For a soldier I listed [enlisted], to grow great in fame,
And be shot at for sixpence a-day.
Charles Dibdin

Old soldiers never die,
They simply fade away.
J. Foley

Solitude


Be glad, and your friends are many;
Be sad, and you lose them all —
There are none to decline your nectared wine,
But alone you must drink life's gall.
Ella Wheeler Wilcox

How did you enjoy yourself with these people? Answer: very much, almost as much as I do when alone.
Georg Christoph Lichtenberg

Man may indeed preserve his existence in solitude, but can enjoy it only in society.
Samuel Johnson

When Eve, in paradise, walked by herself, the devil deceived her.

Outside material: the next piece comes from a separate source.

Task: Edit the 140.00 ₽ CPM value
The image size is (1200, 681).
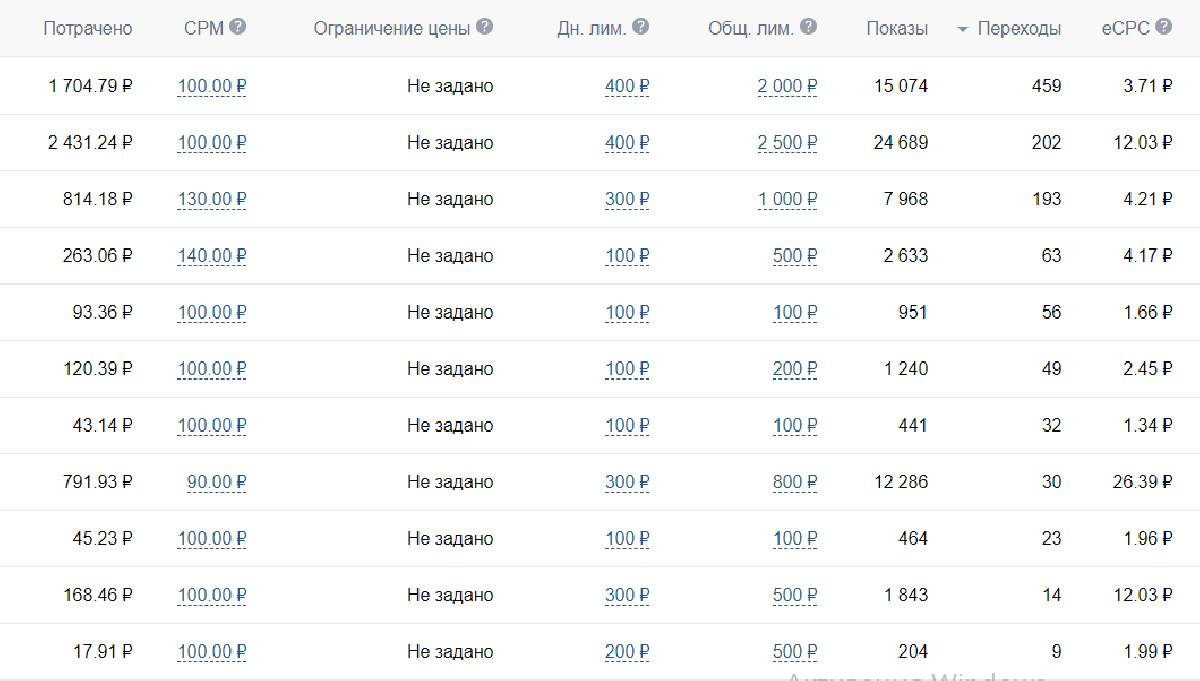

In solitary places are committed murders, robberies, adulteries, etc.; for in solitude the devil has place and occasion to mislead people.
Martin Luther

He forgot, in the vehemence of desire, that solitude and quiet owe their pleasures to those miseries (vexations), which he was so studious to obviate.
Samuel Johnson

I feel like one,
Who treads alone
Some banquet hall deserted,
Whose lights are fled,
Whose garlands dead,
And all but he departed.
Thomas Moore

Somalia


Somalia is so bad that making a mess improves the place.
P. J. O'Rourke

Son


He who causes his father's heart to bleed
Will one day have a son to avenge the deed.
Author unidentified

Beat your son every day; you may not know why, but he will.
Author unidentified

Song


The most despairing songs are the loveliest of all, I know immortal ones composed only of tears.
Alfred de Musset

Sorrow


But for sorrow there is no remedy provided by nature; it is often occasioned by accidents irreparable, and dwells upon objects that have lost or changed their existence; it requires what it cannot hope, that the laws of the universe should be repealed; that the dead should return, or the past should be recalled.
Samuel Johnson

Sorrow is a kind of rust of the soul, which every new idea contributes in its passage to scour away. It is the putrefaction of stagnant life, and is remedied by exercise and motion.
Samuel Johnson

I have much need of entertainment, spiritless, infirm, sleepless, and solitary, looking back with sorrow and forward with terrour.
Samuel Johnson

There is no greater sorrow
Than to be mindful of the happy time
In misery.
Dante Alighieri

Sorrow is properly that state of the mind in which our desires are fixed upon the past, without looking forward to the future, an incessant wish that something were otherwise than it has been, a tormenting and harassing want of some enjoyment or possession which we have lost, and which no endeavours can possibly regain.
Samuel Johnson

An habitual sadness seizes upon the soul …
Samuel Johnson

The safe and general antidote against sorrow is employment.
Samuel Johnson

How oft in vain the son of Theseus said,
The stormy sorrows be with patience laid;
Nor are thy fortunes to be wept alone;
Weigh others’ woes, and learn to bear thy own.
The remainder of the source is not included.